About this task: Copy all the lines below without altering anything.
+++ Data shown
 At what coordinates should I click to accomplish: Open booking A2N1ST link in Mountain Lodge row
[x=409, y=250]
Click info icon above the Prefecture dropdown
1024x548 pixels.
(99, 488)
++++++
Result of the exercise:
 At what coordinates should I click to accomplish: Open booking A2N1ST link in Mountain Lodge row
[x=409, y=250]
Click info icon above the Prefecture dropdown
1024x548 pixels.
(99, 488)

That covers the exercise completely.